When people ask Ryken why Wheaton is re-prioritizing race, he says the most important thing to tell them is, “because this is what Scripture teaches.” But, he said, it also helps to be able to say, “because this is the school that we were founded to be.”

Reaching for the Future

Glen Kinoshita: 'Students need to be engaged on multiple levels.'

For our previous article, Glen Kinoshita, director of multi-ethnic programs and development at Biola University in La Mirada, California, told us that it can be challenging for students to shift their frame of reference, but if it is done with regularity and in community, they can grow in their “ethnic identity development.”

This takes time, Kinoshita said, and students need to be engaged on multiple levels. Individual reflection, reading articles and books, watching documentary films, and getting plugged into a larger group dialogue to gain perspective and build relationships are among the activities he suggests. Kinoshita even formed Multi Ethnic Film Productions at Biola to stimulate “thought, dialogue, and change within Christian higher education.”

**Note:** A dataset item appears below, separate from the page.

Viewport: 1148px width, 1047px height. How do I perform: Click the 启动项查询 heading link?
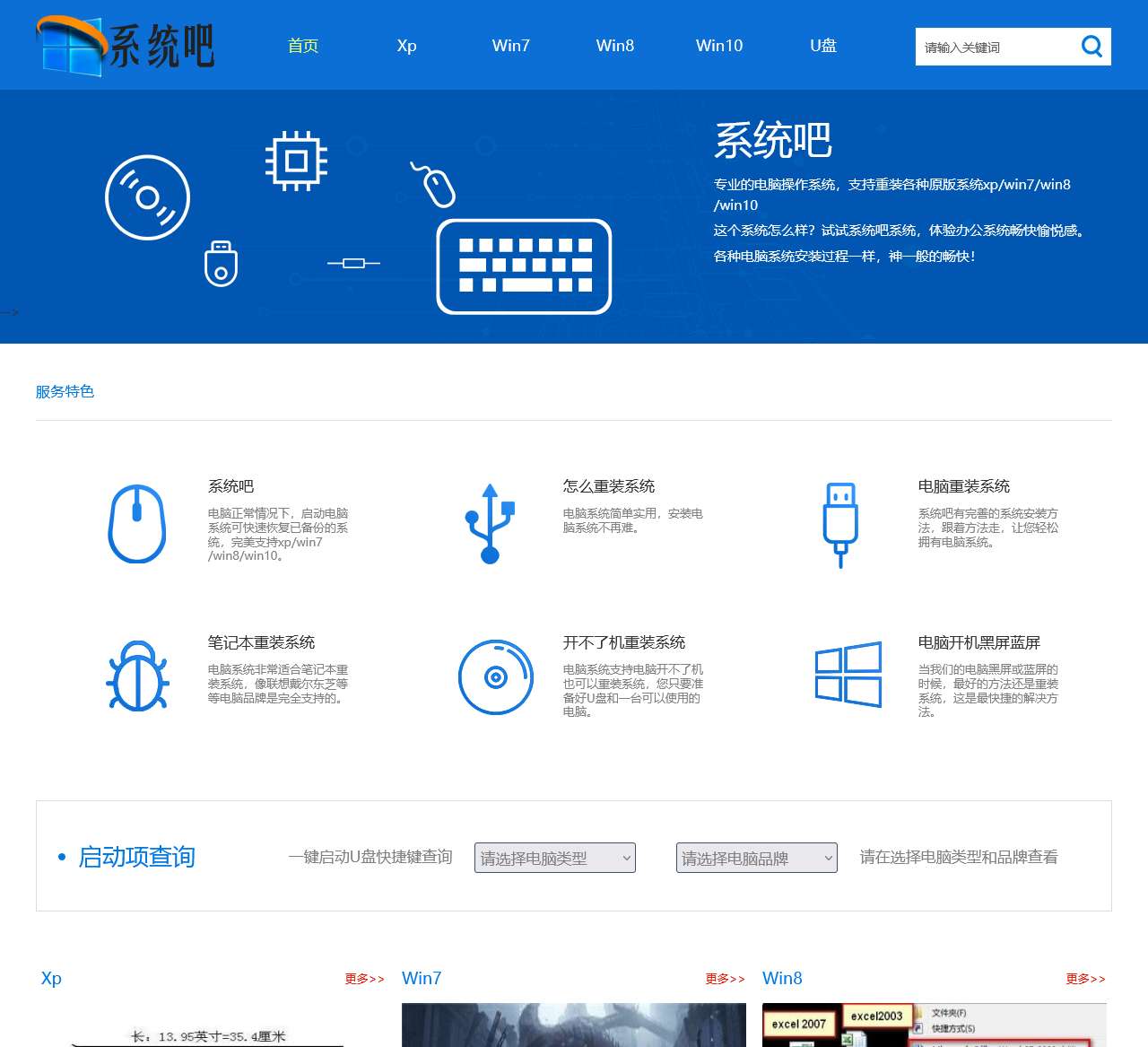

While these and other Christian college leaders press ahead in embracing a multi-racial future, friends at secular institutions tell Joel Perez that the diversity conversation is changing. Instead of being driven by a Black-White binary, it has become much more nuanced. Religious diversity, multi-ethnicity, and sexual orientation are increasingly at the forefront of the discussion. Some of the schools we’ve highlighted here are already grappling with these issues. Others have only just begun.